### Your task
Exact copy, no pictures: every line from the one that contains "Given: Click the" through the end of the data below, and nothing else.

### Task inputs
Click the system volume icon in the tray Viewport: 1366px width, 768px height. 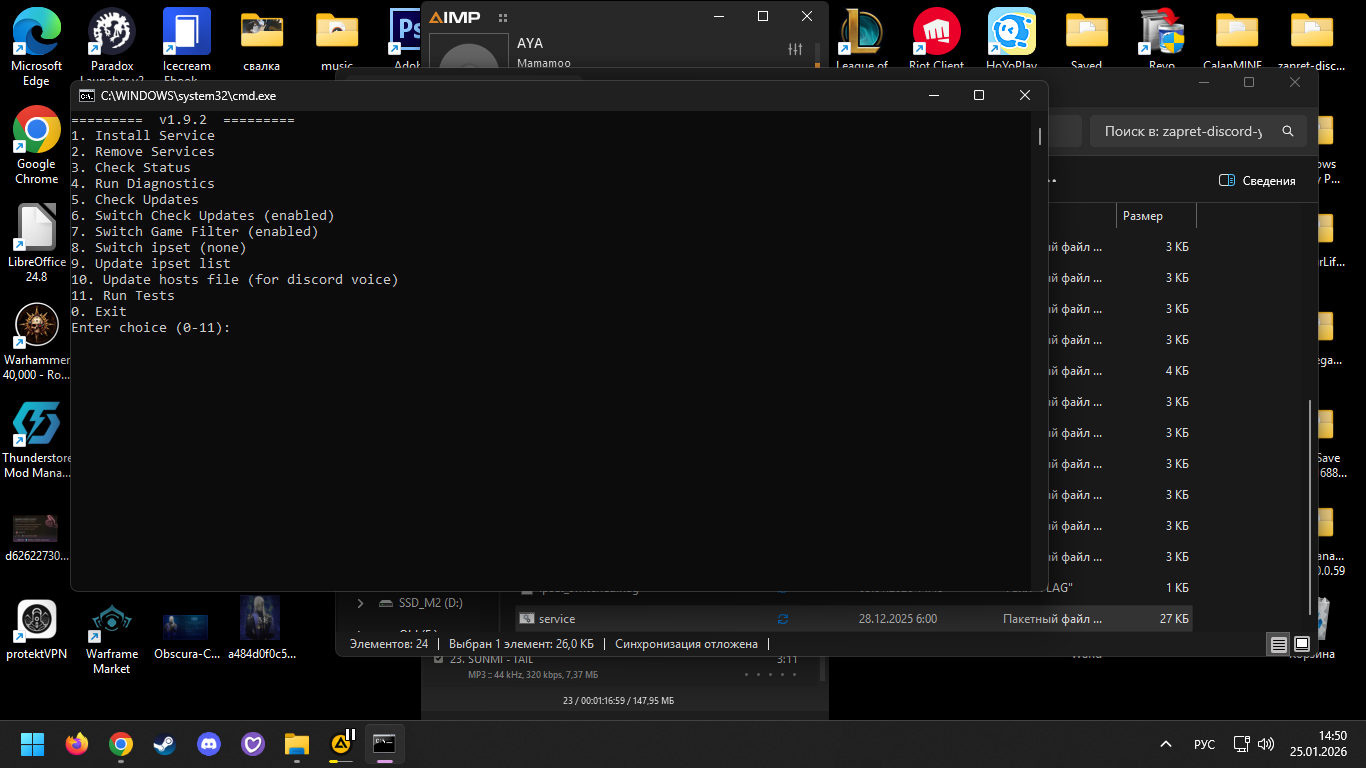tap(1266, 744)
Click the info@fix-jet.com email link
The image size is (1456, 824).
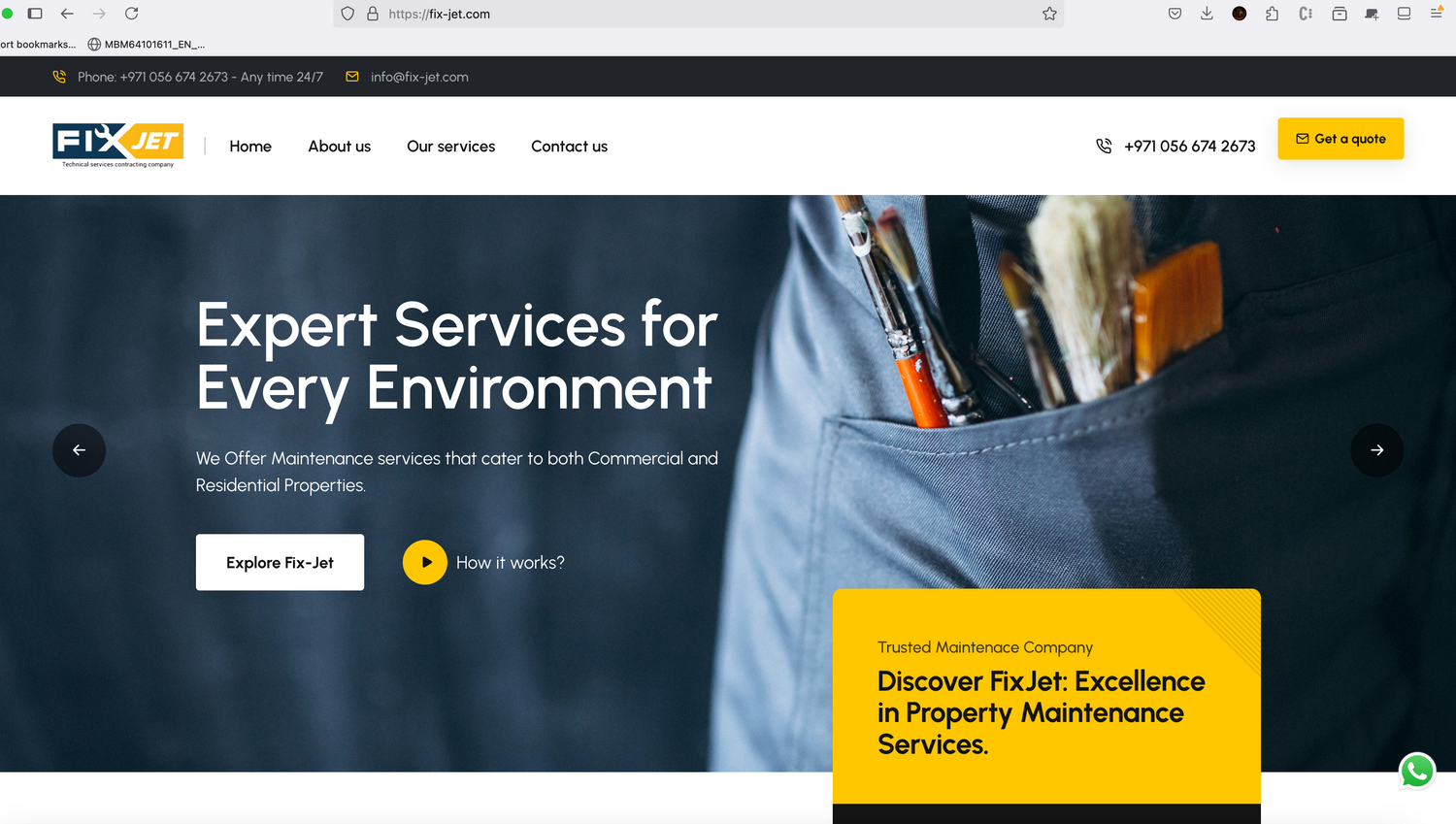click(419, 77)
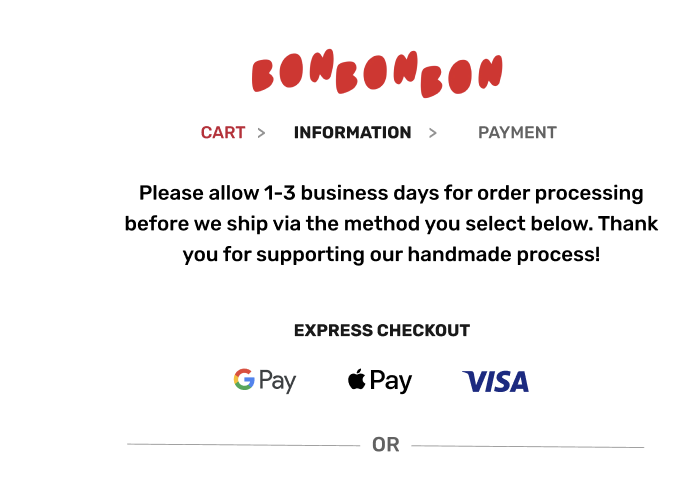Click the OR divider label
Image resolution: width=694 pixels, height=494 pixels.
point(386,445)

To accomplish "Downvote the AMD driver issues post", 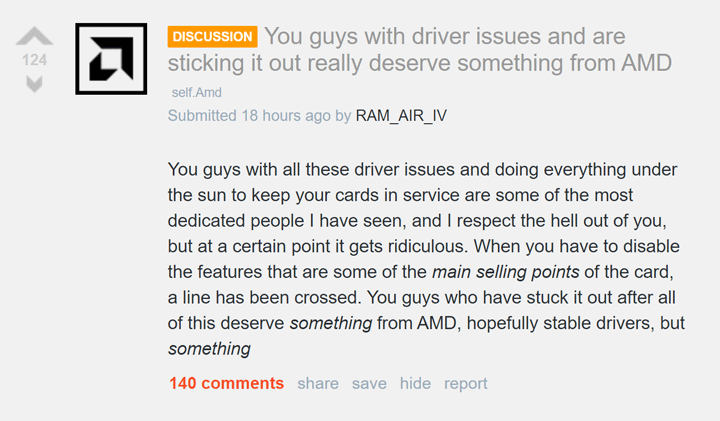I will 35,84.
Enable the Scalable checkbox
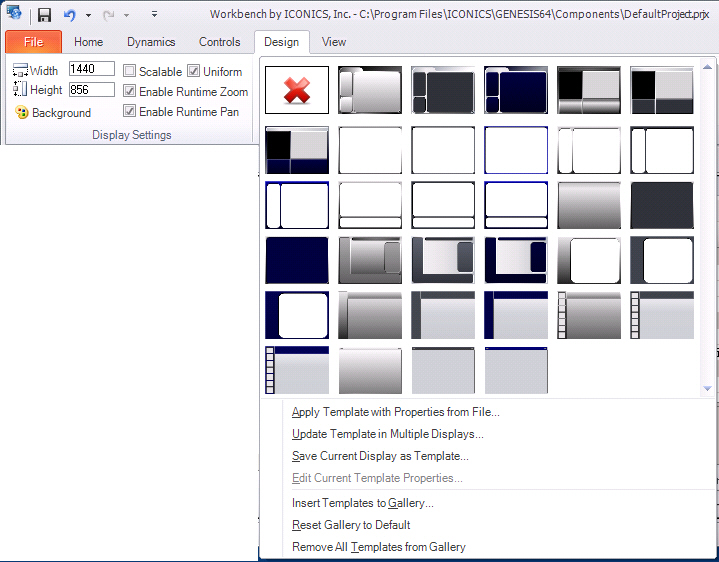 click(x=130, y=72)
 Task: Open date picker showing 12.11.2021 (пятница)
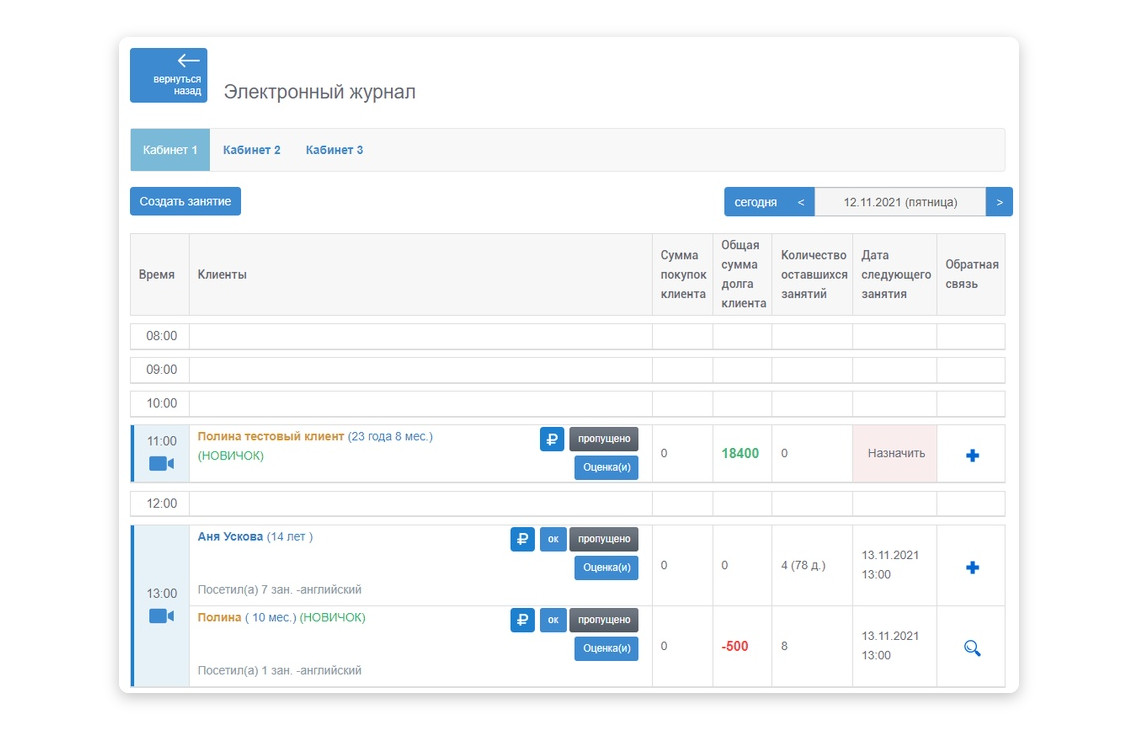[x=899, y=202]
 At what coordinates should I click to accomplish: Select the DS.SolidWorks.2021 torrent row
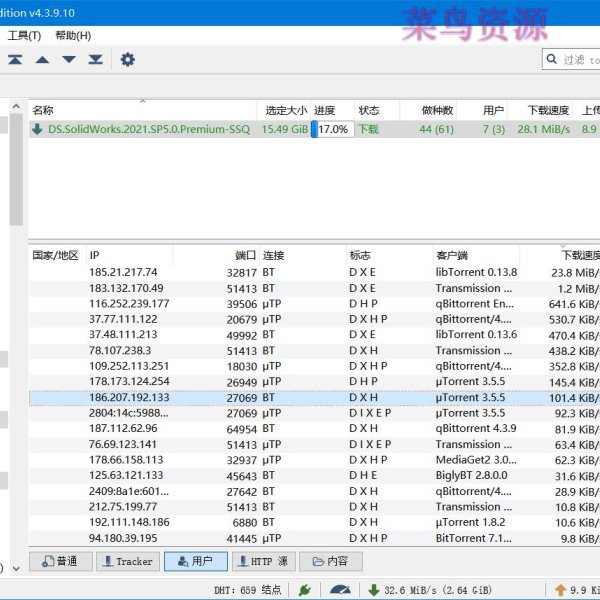point(140,129)
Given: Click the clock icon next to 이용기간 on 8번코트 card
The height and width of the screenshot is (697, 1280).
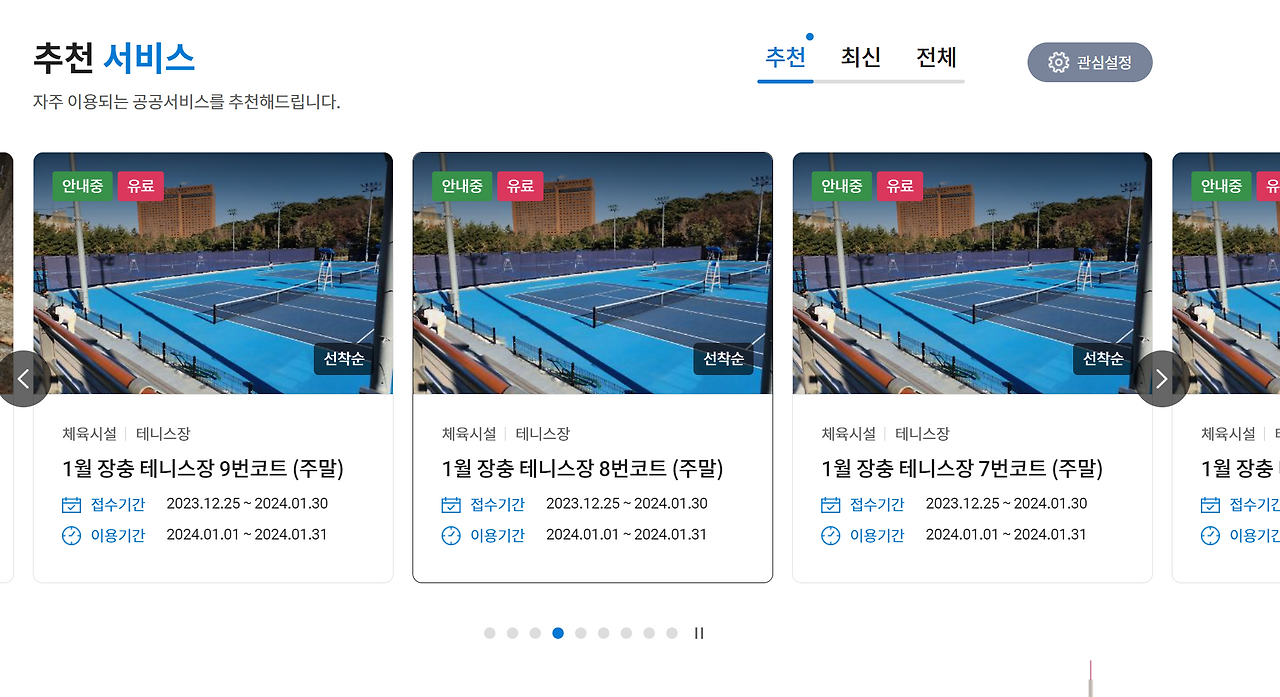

### Output of the task
Given: Click the clock icon next to 이용기간 on 8번코트 card
The height and width of the screenshot is (697, 1280).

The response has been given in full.